The Sons of Katie Elder

The Sons of Katie Elder
"First, we reunite, then find Ma and Pa's killer...then read some reviews."

Thursday, March 4, 2010

Five Graves to Cairo

If there's anything better than a spy movie, it's a case of mistaken identity spy movie.  When dealing with spies or secret agents, there's already a natural tension so adding some more confusion just amps things up; the Bourne movies played this up perfectly.  A long-time writer in Hollywood but directing only his third movie, Billy Wilder deals with spies and mistaken identity amidst the North African campaign during WWII with 1943's Five Graves to Cairo.

Walking out of the desert after his tank was destroyed and his crew killed, Cpl. J.J. Bramble (Franchot Tone) wearily stumbles into a hotel in a dusty, bombed-out town.  The owner, Farid (Akim Tamiroff), and his staff of one, housekeeper Mouche (Anne Baxter), don't know what to do with him and the situation instantly escalates when a German convoy drives into town. It's an advance group of Field Marshall Erwin Rommel's headquarters looking to set up HQ as the Germans march back across Egypt, pushing the British back with ease.  When Rommel's aide (Peter van Eyck) questions who the man is, Bramble poses as the hotel's waiter who was killed in the previous night's bombing.
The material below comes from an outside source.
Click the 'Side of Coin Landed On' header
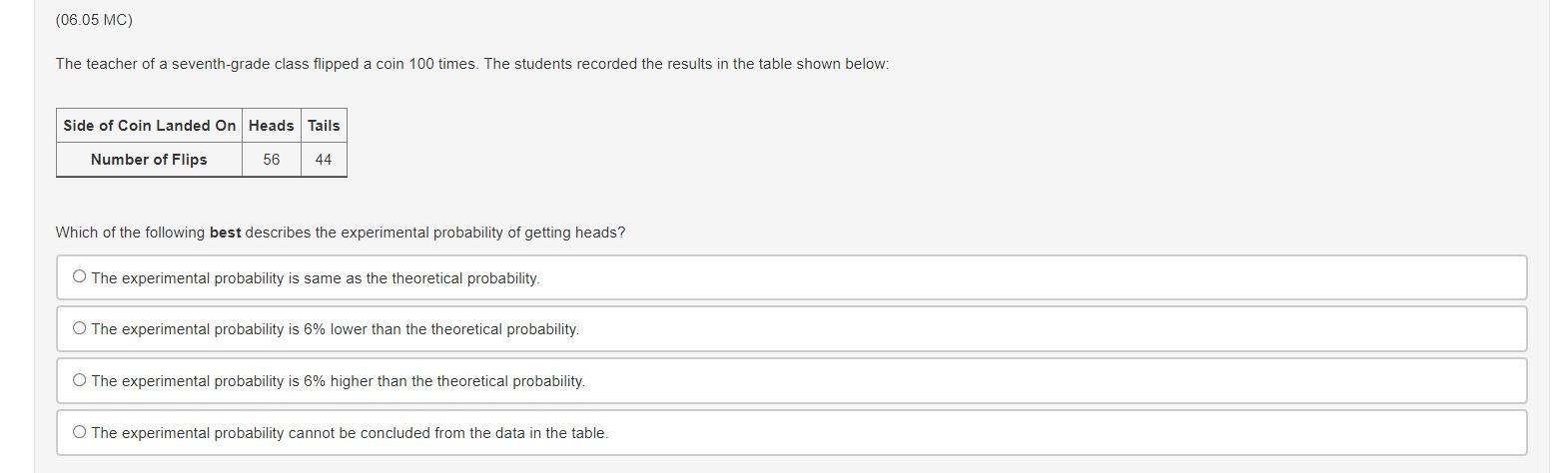Viewport: 1568px width, 473px height. pos(149,126)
But just looking for any shot at survival, Bramble's plan falls apart.  The actual waiter, an Alsatian by the name of Paul Davos, was a German agent working as an advance scout for the German attacks.  Luckily, no one knew Davos by appearance, only by reputation, so Bramble is able to play along and poses as the agent.  Even Rommel (Erich von Stroheim) falls for the ruse, talking openly about his plans for an upcoming attack.  But more importantly, Rommel talks about secret supply depots, the 'Five Graves,' buried deep beneath the Egyptian desert, explaining how his lines and troops are so well-supplied.  But surrounded by Germans, can Bramble figure a way to get this information to the retreating Allies?

From the moment the Germans arrive, it's pretty clear who Bramble is going to have to worry about, Van eyck's German lieutenant, Schwegler.  Based on a play by Lajos Biro, Wilder's story has that claustrophobic feel of being on a stage with Farid's run-down hotel substituting for that stage.  Bramble is between a rock and a hard place; he can't run away, where would he go? Into the desert?  If he stays, he's almost surely to be caught sooner or later.  Instead, he's forced to hide in a hornets' nest of people who would shoot him as easily as snapping their fingers if they figured out his actual identity.

Wilder films these hotel scenes -- many of them at night -- in the dark and shadows where anything could be waiting to strike.  This is not a large hotel with just 16 rooms so Bramble, Farid and Mouche room just a few doors down from Rommel and his staff.  That does provide for some awkward moments as Bramble is a bit of a loud talker, making me question how no one heard him spouting his plans to ruin the Germans.  These are some great scenes, full of foreboding and claustrophobia that Bramble is stuck in this situation with nowhere to go.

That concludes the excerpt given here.